Il settore, prima del boom di Gallipoli sul mercato turistico quasi inesistente, è cresciuto di pari passo e, come spesso accade, in maniera spontanea e selvaggia. Nell’estate del 2013, ricostruendo la cronaca di questi anni, il Comune aveva realizzato un primo intervento: era stato stampato e distribuito un volantino per cercare di fornire agli utenti indirizzi utili e puliti, compresi di numeri dei rispettivi cellulari.

Erano seguiti incontri tendenti a trovare forme più stringenti di governo di questo servizio, peraltro essenziale in una realtà sprovvista di un adeguato servizio di bus urbani, sempre scarsi.

Concordate tariffe e luoghi di sosta 

Nel luglio 2018 i conducenti delle navette avevano inscenato un corteo lungo corso Roma per protestare contro recenti norme a livello nazionale, con contorno di incontri anche accesi in Comune con gli amministratori pubblici. Almeno sulla carta si era raggiunto un accordo su tariffe, differenziate tra alta e bassa stagione, sui luoghi di attesa dei clienti, sulle convenzioni ufficiali da stringere con lidi, alberghi, campeggi, locali di divertimento.

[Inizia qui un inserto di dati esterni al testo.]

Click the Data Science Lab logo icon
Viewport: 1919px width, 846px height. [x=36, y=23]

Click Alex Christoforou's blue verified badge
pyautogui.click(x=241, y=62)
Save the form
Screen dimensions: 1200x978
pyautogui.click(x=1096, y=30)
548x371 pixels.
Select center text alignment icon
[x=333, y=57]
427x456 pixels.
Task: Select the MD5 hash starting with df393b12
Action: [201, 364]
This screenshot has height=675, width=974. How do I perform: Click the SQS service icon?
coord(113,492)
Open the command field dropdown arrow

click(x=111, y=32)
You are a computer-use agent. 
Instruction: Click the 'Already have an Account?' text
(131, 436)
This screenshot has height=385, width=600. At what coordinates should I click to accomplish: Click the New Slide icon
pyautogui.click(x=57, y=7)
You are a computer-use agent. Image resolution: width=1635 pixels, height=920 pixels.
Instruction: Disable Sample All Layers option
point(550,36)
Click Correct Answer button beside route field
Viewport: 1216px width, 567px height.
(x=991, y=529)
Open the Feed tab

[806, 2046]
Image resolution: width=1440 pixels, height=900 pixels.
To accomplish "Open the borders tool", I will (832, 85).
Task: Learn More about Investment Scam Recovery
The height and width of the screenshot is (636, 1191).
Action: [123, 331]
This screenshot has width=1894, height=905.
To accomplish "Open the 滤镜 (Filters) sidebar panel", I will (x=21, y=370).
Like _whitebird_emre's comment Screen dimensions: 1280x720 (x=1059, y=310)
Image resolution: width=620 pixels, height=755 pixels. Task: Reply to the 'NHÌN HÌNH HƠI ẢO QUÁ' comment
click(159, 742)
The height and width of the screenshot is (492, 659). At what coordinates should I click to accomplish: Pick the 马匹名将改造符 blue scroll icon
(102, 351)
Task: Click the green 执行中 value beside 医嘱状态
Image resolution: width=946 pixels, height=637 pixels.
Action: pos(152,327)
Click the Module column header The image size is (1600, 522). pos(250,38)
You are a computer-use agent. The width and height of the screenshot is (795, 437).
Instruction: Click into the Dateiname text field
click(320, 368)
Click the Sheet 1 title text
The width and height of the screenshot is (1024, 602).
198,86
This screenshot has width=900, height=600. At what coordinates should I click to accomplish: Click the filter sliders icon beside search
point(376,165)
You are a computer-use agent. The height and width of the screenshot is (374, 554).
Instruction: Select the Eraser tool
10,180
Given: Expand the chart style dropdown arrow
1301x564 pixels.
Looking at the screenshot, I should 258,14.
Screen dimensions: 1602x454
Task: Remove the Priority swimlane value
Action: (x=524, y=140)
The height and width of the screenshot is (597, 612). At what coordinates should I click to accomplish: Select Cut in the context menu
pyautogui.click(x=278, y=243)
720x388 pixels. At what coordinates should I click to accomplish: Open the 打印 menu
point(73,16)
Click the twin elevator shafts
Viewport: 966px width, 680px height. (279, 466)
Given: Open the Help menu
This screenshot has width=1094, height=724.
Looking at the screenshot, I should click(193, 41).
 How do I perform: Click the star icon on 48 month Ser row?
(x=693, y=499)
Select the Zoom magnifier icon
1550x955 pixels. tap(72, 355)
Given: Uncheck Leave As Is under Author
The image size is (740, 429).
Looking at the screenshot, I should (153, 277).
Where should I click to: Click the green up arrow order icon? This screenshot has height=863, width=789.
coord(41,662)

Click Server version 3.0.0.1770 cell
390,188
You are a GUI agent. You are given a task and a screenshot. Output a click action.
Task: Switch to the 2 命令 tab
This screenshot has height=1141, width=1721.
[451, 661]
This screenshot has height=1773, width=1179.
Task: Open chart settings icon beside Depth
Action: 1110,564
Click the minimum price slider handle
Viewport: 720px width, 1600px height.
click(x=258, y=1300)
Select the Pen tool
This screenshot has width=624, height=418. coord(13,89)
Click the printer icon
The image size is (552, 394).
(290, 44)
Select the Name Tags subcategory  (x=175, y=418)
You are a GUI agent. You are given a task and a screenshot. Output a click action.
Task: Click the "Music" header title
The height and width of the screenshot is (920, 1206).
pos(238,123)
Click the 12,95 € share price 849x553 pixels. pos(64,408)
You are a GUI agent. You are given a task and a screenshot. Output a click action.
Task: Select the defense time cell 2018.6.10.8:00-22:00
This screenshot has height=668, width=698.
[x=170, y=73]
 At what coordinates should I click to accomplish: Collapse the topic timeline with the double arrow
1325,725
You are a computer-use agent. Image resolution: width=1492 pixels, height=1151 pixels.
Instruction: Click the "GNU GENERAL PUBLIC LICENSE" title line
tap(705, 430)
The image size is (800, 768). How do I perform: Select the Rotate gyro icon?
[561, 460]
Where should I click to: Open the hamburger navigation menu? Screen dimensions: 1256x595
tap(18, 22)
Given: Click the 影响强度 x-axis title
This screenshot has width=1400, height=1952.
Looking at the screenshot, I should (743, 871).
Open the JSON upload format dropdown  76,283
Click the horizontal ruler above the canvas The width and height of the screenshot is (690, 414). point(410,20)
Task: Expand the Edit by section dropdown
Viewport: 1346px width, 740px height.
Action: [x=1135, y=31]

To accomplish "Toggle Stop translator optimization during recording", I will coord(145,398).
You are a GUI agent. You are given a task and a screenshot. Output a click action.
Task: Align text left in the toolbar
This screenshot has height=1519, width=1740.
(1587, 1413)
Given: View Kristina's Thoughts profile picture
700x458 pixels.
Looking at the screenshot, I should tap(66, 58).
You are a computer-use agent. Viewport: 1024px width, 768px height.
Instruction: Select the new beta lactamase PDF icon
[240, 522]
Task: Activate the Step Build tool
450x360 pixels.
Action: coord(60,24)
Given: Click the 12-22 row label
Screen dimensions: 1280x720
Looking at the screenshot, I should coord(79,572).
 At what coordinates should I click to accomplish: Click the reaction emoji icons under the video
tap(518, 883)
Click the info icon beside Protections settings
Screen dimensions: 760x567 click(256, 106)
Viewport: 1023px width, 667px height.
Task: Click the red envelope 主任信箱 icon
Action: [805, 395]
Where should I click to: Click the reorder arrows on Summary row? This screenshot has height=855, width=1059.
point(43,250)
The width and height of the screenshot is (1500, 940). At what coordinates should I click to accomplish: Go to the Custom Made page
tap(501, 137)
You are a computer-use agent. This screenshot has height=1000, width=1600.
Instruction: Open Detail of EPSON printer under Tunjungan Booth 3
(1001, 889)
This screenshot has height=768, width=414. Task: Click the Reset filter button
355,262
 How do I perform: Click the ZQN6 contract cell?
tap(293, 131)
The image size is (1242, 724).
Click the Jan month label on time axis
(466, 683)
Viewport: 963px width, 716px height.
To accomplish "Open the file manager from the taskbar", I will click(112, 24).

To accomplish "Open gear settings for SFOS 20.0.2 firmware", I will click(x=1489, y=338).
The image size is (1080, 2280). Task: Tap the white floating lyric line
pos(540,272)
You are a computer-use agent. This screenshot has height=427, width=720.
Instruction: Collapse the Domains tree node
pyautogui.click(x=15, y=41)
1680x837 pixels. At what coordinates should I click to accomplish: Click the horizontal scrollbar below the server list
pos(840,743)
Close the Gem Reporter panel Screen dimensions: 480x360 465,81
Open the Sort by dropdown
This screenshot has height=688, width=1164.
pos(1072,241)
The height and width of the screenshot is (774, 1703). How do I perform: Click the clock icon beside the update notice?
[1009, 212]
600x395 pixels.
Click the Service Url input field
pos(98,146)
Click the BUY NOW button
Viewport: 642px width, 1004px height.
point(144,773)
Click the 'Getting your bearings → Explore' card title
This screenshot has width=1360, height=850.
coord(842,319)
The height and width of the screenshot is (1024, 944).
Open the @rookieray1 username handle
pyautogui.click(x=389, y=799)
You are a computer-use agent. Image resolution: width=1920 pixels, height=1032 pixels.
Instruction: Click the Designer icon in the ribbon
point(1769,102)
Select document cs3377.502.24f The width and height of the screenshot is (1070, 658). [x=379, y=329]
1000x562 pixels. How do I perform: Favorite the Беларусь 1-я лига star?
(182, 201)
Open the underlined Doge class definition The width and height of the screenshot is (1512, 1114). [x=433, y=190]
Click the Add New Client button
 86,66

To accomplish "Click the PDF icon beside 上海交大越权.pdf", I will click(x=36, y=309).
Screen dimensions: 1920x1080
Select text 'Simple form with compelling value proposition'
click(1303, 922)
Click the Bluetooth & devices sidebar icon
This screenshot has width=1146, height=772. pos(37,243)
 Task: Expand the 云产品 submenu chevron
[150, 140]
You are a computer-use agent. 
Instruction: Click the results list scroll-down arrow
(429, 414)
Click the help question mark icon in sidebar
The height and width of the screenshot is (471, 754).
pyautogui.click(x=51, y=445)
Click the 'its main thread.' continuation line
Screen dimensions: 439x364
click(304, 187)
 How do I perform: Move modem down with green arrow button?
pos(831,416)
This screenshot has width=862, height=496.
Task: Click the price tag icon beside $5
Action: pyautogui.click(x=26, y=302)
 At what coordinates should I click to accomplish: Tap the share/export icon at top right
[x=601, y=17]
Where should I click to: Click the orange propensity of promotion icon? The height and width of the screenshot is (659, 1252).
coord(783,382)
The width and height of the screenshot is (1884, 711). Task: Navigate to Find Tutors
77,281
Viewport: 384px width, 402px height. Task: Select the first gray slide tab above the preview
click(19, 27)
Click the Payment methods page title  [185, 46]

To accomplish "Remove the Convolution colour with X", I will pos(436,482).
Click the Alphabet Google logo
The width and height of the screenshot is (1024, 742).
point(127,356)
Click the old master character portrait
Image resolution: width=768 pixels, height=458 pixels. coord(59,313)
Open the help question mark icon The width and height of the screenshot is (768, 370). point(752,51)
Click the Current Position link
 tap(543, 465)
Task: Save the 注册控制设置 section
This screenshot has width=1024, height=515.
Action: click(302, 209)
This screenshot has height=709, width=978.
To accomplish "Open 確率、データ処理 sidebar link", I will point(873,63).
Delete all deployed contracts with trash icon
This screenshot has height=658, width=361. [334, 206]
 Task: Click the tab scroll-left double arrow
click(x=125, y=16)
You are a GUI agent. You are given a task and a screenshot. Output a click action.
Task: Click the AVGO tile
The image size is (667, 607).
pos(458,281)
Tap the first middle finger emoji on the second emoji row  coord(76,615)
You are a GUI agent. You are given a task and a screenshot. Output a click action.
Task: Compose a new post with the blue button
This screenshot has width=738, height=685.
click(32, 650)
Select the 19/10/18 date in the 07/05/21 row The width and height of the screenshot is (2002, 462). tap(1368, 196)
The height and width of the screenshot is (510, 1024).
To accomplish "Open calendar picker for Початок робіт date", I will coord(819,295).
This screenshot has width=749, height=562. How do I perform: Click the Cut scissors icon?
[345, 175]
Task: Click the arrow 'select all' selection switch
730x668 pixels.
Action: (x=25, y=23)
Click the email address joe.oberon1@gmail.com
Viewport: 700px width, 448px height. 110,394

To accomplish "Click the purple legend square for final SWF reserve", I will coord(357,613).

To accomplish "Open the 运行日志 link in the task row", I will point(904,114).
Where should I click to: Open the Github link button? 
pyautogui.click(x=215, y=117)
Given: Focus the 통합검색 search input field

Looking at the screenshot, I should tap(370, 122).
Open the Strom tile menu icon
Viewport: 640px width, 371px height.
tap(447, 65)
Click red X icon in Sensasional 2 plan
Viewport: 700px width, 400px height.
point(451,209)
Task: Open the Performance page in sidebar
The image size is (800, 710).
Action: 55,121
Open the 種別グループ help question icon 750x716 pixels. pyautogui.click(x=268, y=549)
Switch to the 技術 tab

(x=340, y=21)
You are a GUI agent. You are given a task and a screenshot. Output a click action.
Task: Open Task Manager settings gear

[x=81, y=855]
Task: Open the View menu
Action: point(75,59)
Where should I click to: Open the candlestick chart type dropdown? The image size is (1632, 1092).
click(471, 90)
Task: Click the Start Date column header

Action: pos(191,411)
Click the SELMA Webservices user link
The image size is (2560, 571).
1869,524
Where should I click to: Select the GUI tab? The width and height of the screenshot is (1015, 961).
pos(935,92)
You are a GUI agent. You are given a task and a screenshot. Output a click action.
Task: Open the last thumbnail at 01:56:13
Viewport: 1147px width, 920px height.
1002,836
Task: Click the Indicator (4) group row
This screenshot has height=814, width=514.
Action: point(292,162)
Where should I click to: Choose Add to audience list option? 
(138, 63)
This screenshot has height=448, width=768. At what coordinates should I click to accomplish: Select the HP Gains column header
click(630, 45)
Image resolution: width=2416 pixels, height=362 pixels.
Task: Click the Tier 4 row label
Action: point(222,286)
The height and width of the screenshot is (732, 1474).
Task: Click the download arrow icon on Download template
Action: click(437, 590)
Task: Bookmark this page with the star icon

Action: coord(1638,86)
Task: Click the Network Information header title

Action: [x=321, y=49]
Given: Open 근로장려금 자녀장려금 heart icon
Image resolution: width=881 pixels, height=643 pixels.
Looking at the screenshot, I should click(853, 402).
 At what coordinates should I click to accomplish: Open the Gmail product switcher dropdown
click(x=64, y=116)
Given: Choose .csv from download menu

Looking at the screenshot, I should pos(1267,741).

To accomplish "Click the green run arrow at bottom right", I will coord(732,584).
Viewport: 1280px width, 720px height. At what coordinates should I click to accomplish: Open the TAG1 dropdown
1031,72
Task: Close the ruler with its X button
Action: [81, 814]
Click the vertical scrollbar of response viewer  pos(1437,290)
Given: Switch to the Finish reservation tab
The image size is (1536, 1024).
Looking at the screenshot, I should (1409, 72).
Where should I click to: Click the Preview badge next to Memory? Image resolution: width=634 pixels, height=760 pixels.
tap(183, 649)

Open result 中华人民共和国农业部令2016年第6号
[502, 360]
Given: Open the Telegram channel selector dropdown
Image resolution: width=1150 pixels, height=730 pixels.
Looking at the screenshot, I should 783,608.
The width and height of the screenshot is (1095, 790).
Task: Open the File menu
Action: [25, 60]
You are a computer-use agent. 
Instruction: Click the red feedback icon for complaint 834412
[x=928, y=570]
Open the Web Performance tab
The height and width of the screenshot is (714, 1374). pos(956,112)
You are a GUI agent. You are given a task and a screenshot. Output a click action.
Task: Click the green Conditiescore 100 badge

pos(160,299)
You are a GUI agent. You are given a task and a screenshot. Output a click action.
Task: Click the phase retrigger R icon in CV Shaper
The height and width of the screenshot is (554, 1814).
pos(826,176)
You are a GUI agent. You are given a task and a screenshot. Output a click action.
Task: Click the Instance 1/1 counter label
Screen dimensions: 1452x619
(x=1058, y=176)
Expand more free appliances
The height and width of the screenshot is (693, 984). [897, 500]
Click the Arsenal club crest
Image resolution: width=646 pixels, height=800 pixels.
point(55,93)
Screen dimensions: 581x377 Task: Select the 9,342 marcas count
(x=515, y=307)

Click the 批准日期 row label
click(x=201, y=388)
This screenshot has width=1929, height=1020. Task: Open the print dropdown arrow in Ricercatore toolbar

Era intanto nata un’ associazione di categoria che aveva fatto sperare nell’affermazione e nel rispetto delle norme in vigore, ma anche di contrasto alle attività “in nero”, con numeri non proprio trascurabili. Stime in circolazione parlavano di 30 automezzi autorizzati e di altrettanti fuori legge.

Nasce una associazione

“Oggi – dice un autista anonimo dato il clima pesante – su ottanta almeno 25 sono in nero. I controlli? non sono sufficienti, altrimenti sarebbero stati beccati quelli che guidano dopo aver bevuto, o assunto sostanze, per allungare l’attività quotidiana e quindi il guadagno. I controlli devono essere sistematici: anche per questo ci vogliono più carabinieri e poliziotti d’estate, che invece non  arrivano”.

Si sentono perciò ancor più  a rischio i “regolari”, pur avendo sempre avuto come sponda il Comune. E che la situazione “ha bisogno di un intervento deciso e prolungato” lo testimoniano non solo loro ma anche una plancia installata nell’estate all’imbocco di corso Roma, sull’aiuola a destra (foto).

Quella plancia con informazioni subito oscurata…

Si vedono ancora distintamente nomi cognomi e numeri da chiamare da chi avesse avuto bisogno di un taxi o di una navetta. Una comunicazione chiara, precisa e innocua, se non fosse  che dopo pochi giorni, mani ignote avevano spruzzato vernice nera sugli ultimi numeri dei cellulari, rendendoli inservibili. Perché?